### [Work order]
Every line below that mentions the word "next" should be copied out.

(Stored data)
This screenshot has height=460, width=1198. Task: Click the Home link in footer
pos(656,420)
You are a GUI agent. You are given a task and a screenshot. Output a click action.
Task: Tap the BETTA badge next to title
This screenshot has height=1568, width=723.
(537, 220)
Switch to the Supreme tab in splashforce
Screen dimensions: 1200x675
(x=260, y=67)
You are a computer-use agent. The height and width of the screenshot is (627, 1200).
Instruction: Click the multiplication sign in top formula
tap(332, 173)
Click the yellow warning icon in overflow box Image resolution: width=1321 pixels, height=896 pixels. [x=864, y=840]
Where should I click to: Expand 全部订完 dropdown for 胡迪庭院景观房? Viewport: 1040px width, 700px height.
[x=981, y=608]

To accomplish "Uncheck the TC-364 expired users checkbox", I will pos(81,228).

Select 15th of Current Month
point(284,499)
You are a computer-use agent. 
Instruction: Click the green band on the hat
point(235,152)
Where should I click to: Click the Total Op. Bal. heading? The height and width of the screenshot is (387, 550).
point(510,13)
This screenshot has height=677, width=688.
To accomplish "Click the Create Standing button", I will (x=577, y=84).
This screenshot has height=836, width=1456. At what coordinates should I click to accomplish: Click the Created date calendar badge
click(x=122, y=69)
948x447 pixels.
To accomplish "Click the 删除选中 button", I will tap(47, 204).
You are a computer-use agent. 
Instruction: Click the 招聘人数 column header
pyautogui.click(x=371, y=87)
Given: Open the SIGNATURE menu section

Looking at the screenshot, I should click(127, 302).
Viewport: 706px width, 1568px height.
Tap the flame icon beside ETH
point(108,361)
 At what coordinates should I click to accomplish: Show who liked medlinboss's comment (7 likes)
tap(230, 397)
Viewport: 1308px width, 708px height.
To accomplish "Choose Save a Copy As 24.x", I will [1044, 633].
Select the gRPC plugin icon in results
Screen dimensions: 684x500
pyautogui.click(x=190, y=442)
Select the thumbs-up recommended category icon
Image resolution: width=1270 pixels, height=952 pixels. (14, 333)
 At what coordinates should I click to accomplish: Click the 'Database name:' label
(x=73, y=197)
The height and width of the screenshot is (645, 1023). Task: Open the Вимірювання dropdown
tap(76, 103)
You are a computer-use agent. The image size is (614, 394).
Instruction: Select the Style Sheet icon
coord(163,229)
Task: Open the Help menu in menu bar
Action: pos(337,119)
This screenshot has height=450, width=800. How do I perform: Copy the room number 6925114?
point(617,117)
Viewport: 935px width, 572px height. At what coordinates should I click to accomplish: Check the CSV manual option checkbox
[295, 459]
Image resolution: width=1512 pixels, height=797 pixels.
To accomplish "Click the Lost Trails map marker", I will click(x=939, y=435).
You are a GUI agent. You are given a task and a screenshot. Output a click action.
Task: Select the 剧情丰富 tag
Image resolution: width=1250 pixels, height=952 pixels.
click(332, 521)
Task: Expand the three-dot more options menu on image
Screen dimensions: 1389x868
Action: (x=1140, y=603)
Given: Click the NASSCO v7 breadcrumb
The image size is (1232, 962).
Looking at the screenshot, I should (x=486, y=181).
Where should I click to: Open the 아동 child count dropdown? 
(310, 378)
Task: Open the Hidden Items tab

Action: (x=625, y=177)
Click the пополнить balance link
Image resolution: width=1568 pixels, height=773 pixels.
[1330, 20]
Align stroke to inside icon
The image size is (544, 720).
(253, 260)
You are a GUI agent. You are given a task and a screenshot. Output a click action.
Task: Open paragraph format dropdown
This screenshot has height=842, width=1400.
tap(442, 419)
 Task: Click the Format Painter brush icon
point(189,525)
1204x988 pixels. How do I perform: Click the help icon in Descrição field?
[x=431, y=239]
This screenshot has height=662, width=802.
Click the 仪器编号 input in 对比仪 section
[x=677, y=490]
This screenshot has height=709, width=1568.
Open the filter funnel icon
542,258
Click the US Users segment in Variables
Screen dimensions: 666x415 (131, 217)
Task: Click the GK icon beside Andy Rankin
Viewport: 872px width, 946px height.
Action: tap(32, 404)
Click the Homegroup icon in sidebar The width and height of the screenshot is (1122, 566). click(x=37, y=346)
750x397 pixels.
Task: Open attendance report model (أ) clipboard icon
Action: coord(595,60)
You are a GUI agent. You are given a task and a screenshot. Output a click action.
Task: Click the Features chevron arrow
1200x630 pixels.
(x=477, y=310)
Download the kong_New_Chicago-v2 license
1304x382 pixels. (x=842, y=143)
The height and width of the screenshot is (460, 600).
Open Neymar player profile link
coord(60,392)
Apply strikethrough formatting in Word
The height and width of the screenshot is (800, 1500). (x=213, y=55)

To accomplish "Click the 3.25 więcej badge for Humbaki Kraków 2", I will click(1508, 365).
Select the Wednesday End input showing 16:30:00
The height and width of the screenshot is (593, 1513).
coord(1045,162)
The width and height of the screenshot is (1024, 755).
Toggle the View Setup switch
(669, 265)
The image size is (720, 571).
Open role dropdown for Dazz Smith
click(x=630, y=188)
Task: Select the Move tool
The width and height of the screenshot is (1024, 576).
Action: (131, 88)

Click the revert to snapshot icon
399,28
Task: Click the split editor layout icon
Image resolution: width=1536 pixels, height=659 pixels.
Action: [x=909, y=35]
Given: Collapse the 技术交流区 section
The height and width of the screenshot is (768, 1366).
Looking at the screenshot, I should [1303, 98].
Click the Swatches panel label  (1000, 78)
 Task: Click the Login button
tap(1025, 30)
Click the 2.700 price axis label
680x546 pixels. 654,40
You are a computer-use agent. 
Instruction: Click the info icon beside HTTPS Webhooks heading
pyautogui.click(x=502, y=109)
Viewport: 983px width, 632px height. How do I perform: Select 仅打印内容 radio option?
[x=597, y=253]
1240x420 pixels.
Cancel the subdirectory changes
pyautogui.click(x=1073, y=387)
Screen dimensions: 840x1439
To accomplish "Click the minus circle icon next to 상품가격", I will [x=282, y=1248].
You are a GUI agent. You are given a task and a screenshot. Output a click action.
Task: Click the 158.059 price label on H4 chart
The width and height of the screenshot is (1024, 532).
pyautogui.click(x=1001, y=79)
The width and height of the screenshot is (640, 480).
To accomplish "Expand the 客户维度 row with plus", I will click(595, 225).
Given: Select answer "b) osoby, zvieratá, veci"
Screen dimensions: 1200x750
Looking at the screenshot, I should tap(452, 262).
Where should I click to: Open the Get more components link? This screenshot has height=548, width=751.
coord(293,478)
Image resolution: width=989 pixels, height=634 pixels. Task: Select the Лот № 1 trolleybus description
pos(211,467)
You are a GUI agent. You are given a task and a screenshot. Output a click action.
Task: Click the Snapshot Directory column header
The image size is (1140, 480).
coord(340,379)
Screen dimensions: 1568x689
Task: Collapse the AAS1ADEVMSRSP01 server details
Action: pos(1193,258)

### [Written response]
Task: Tap the BETTA badge next to title
To accomplish "Click the minus circle icon next to 상품가격", I will [x=282, y=1248].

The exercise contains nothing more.